The vast majority of mutations affecting fitness are deleterious; therefore, there is selection pressure to keep mutation rates low. In response, cells have evolved a number of mechanisms to avoid errors in DNA replication and correct them when they occur (
Friedberg et al. 2005). Biases in the generation or repair of DNA damage can lead to variation in mutation rates across the genome. In the budding yeast,
Saccharomyces cerevisiae, several experimental studies suggest that mutation rates across the genome are nonuniform.
One experiment looked at the frequency of mutations that convert tRNA-Tyr into ochre suppressor mutations. This change, a GC to TA transversion, converts the GTA tRNA-Tyr anticodon into TTA, enabling it to recognize the TAA ochre stop codon (
Ito-Harashima et al. 2002). The yeast genome contains eight nearly identical tRNA-Tyr genes distributed between five chromosomes. If mutation rates are uniform across the yeast genome, each of the mutations that create ochre suppressors should occur with equal probability. However, the tRNA-Tyr genes do not mutate at equal frequency; mutations at one locus (
SUP6-o) represent 31% of the ochre suppressors, whereas two other loci (
SUP2-o and
SUP8-o), each account for only 2% of the suppressors, suggesting that the rate of GC to TA transversions is nonuniform across the yeast genome (
Ito-Harashima et al. 2002). The rate of tRNA-Tyr ochre suppressor mutations is uncorrelated with replication timing, the rate of fork movement, or proximity to centromeres, telomeres, Ty, or delta elements (
Ito-Harashima et al. 2002).
Another experiment examined the effect of genome position on the stability of a microsatellite sequence. A synthetic microsatellite (16.5 copies of the GT dinucleotide) was placed in frame with the
URA3 gene and integrated at ten locations across the yeast genome and loss-of-function
ura3 mutants were selected by growth on 5-fluoro-orotic acid (5FOA) (
Hawk et al. 2005). The construct was integrated near genomic features such as centromeres, telomeres, replication origins, and at the
SUP2-o and
SUP6-o loci, which were shown to mutate at different frequencies (
Ito-Harashima et al. 2002). These ten strains show a 16-fold difference in the mutation rate to 5FOA resistance, and the majority of these mutations resulted from frameshift mutations within the polyGT tract (not mutations in the
URA3 coding sequence). Mismatch repair is responsible for correcting potential frameshifts that arise by slippage during DNA replication (
Friedberg et al. 2005;
Kunkel and Erie 2005). In order to determine if the varying mutation rate is due to varying production of replication errors or varying ability to correct errors, a key gene involved in mismatch repair,
MSH2, was deleted in six of the strains. In the mismatch repair-deficient strains, the mutation rate variation is reduced from 16-fold to 2-fold, suggesting that the variation in microsatellite stability across the genome is largely due to variation in the efficiency of mismatch repair (
Hawk et al. 2005).
Although this study identified mismatch repair as the mechanism responsible for variation of microsatellite stability, it did not identify genomic features underlying the variation in the efficiency of mismatch repair.
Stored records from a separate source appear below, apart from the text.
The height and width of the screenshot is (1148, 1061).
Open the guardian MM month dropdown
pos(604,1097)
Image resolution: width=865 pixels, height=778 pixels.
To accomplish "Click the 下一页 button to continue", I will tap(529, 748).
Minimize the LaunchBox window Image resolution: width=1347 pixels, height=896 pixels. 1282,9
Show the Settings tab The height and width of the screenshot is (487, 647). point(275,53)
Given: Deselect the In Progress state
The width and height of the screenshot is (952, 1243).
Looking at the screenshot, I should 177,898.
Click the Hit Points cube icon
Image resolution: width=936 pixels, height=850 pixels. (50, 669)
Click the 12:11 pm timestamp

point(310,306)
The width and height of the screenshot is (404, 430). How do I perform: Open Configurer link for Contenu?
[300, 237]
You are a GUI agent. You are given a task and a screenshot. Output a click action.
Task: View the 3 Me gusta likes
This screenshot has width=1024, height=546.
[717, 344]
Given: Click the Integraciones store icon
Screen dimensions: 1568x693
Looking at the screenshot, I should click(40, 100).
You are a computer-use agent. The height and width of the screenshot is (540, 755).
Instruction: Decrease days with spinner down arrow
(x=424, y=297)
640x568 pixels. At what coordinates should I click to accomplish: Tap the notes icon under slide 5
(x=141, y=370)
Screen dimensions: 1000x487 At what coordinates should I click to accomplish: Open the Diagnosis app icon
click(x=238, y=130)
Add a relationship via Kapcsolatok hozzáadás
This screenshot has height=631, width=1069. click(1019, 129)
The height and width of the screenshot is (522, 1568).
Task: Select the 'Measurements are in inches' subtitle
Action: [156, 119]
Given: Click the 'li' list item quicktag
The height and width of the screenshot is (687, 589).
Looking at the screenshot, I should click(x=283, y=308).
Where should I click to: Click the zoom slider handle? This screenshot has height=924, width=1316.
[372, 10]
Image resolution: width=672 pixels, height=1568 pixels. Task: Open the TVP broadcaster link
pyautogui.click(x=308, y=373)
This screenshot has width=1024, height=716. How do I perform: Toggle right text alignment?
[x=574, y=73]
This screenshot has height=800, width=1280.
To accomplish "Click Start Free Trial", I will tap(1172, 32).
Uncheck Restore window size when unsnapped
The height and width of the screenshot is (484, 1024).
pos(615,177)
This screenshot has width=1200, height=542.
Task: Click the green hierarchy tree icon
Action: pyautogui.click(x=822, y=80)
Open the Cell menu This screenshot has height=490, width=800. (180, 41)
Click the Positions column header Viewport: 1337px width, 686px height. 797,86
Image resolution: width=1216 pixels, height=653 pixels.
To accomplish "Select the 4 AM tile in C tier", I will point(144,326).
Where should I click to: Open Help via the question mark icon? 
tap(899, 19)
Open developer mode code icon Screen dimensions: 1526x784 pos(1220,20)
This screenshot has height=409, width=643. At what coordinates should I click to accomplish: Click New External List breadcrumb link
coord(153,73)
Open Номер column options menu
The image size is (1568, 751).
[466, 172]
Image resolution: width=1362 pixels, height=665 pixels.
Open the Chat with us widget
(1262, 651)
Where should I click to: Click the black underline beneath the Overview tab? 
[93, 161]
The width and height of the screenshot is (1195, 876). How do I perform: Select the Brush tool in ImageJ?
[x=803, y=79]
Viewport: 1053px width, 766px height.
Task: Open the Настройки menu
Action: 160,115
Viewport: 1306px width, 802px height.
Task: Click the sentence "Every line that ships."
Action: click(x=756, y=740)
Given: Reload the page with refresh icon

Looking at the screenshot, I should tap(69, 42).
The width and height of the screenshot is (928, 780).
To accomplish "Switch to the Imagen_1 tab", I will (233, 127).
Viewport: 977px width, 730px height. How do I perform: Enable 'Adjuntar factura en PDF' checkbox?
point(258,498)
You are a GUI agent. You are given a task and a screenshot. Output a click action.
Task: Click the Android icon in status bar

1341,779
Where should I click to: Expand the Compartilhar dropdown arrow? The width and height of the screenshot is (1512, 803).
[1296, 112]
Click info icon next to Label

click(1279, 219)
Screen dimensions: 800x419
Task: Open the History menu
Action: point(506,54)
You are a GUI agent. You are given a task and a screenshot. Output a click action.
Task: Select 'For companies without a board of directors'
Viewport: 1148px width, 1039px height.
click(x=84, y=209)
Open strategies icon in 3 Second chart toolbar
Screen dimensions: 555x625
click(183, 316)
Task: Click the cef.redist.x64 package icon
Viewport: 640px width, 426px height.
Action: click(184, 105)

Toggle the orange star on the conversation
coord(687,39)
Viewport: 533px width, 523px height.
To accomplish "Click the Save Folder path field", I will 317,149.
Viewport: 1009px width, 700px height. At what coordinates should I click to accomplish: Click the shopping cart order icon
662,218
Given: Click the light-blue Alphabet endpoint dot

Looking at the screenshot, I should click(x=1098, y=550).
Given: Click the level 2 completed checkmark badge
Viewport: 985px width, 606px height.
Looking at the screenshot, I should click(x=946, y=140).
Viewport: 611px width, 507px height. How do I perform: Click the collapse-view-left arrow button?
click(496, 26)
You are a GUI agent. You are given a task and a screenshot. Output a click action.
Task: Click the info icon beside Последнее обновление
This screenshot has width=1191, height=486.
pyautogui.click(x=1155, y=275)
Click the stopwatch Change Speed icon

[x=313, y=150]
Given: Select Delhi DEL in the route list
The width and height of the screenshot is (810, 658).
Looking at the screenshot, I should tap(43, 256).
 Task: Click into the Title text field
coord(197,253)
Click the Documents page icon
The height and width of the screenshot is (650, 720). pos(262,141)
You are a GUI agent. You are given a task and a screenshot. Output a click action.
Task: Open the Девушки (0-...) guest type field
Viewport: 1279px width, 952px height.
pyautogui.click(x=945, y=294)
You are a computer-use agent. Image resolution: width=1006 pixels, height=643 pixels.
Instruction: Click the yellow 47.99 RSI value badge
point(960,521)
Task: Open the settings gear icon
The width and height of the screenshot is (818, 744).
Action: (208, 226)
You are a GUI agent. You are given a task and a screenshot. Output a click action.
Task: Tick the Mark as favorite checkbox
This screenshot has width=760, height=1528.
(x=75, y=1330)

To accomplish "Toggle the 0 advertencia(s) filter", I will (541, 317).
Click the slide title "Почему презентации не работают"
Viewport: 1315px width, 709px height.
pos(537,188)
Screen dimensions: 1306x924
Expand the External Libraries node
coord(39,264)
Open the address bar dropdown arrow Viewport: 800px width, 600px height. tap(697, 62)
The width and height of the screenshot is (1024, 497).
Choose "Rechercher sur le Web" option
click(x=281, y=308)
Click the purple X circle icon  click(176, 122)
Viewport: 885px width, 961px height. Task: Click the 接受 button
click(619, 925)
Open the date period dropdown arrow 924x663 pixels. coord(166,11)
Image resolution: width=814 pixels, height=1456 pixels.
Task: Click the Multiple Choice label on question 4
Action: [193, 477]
The rate of microsatellite frameshift mutations is not correlated with proximity to replication origins, orientation relative to replication origins, replication timing, rates of transcription, or GC content (
Hawk et al. 2005). The authors propose that this variation may result from unknown factors that lead to differences in the ability of mismatch repair to recognize and/or access mismatched bases (
Hawk et al. 2005).
In order to characterize mutation rate variation within the yeast genome and to determine genomic features correlated with mutation rate, we systematically integrated the
URA3 gene across a single yeast chromosome. We have previously shown (
Lang and Murray 2008) that spontaneous loss-of-function mutations in this gene occur at a wide variety of sites, ensuring that our assay would interrogate different types of mutations in different sequence contexts. Using the fluctuation assay (
Luria and Delbrück 1943), we measured the rate at which each strain produced 5FOA-resistant
ura3 mutations. We picked Chromosome VI for several reasons: it is the second smallest chromosome (270 kb, 40 kb larger than Chromosome I), it is close to being metacentric, two of the tRNA-Tyr ochre suppressor genes are on this chromosome, and none of the 30 known mutator alleles are on this chromosome. We created 43 strains with the
URA3 gene integrated at a different location tiled across Chromosome VI. Using this collection of 43 strains, we show that mutation rate varies at least 6-fold across the yeast genome, that this variation exists on a length scale of 50–100 kb, and that mutation rate is correlated with replication timing, potentially as a consequence of the temporal separation of two mechanisms of DNA damage tolerance: error-free DNA damage tolerance and translesion synthesis.